[AVAILABLE RECORDS Boundary: Start]

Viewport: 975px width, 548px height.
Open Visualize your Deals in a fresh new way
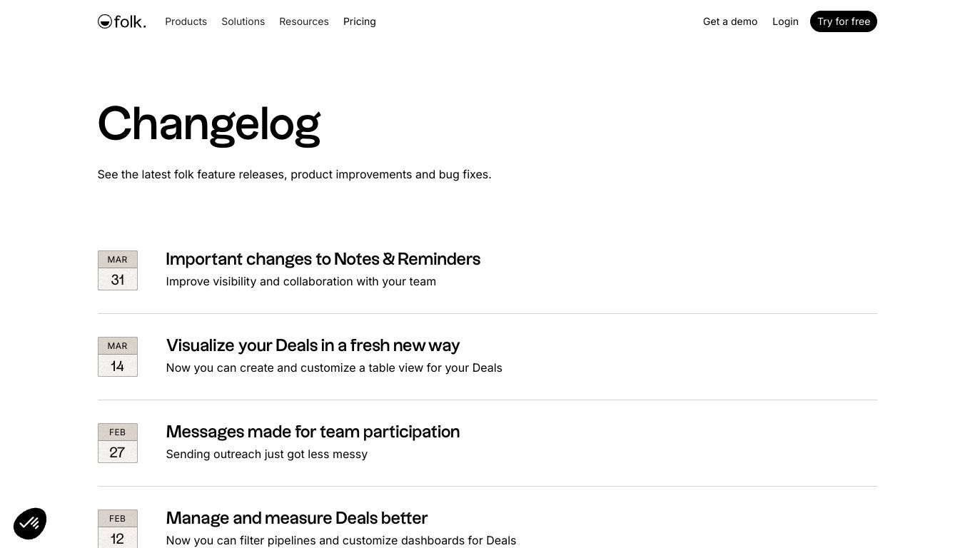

[AVAILABLE RECORDS Boundary: End]
[AVAILABLE RECORDS Boundary: Start]

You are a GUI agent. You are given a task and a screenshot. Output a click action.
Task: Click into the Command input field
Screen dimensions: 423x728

[AVAILABLE RECORDS Boundary: End]

BRIEF:
Starting at the line above that holds "Viewport: 975px width, 548px height." and ending at the line that holds "Open Visualize your Deals in a fresh new way", transcribe each line exactly and include no other lines.

WRITTEN SOLUTION:
Viewport: 975px width, 548px height.
Open Visualize your Deals in a fresh new way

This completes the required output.